Electronic ubiquitous healthcare (Varshney, 2003; Hu, Stoelting, Wang, Zou, & Sarrafzadeh, 2010) has undergone enormous advancement thanks to recent Radio Frequency (RF) microelectronics technologies and low power computing devices, such as body area sensor networks, Electrocardiagram (ECG) monitoring on mobile platforms, etc. In addition, due to the upcoming retirement of the baby boomer generation, wireless ubiquitous elder healthcare based on advanced information technologies shows considerable markets. In general, although doctors and nurses may be hundreds miles away from the patients, wireless ubiquitous tele-medicine should provide high quality biomedical signals equivalent to on-site measurement in hospitals.

However, due to error-prone nature, wireless channel can only provide limited Quality of Service (QoS) for healthcare data flows which poses significant challenge of high precision healthcare guarantee. Furthermore, healthcare devices such as body sensors and cardio data transceivers have limited circuit board sizes, constrained microprocessor/microcontroller computing capability, and low power low cost cheap radio chips providing limited channel bandwidth.
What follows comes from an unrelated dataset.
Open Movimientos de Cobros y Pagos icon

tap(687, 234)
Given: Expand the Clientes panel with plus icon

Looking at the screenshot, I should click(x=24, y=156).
Figure 1 illustrates such an example of electronic healthcare using wireless mobile networks and internets. The patients (for example, cardio patients) are liberated from wires and hospitals by carrying an ECG wireless sensor PDA based health monitoring device. We also illustrate a real-world ECG sensing device developed by our research teams. Such devices acquire cardio information in real-time and transmits the physiological information via wireless networks to home computers, and the home computers relay the ECG information through the internet backbones to hospital servers. The patients’ cardio information will be presented on the screen in front of the physicians, doctors or nurses hundreds or thousands of miles away from the patients. In such systems, the bandwidth constraints of the wireless networks and the ECG signal quality are both critical challenges impacting the system performance.

Figure 1.

Illustration of an electronic healthcare system with wireless ECG monitoring


To deal with such challenge, we propose a new Region of Interest (ROI) based approach to improve healthcare data service quality with limited bandwidth resource. Specifically, important bit sequence in healthcare data is extracted once it falls in the ROI. Then variable bit-plane coding is applied to bit sequence, treating ROI and non-ROI unequally. More bit-planes are used to code the fine-detailed ROI information to improve precision, and less bit-planes are applied to non-ROI information to reduce total data rate consumption. For convenience, we utilize ECG as an example of biometric data in the wireless cardio health monitoring scenarios.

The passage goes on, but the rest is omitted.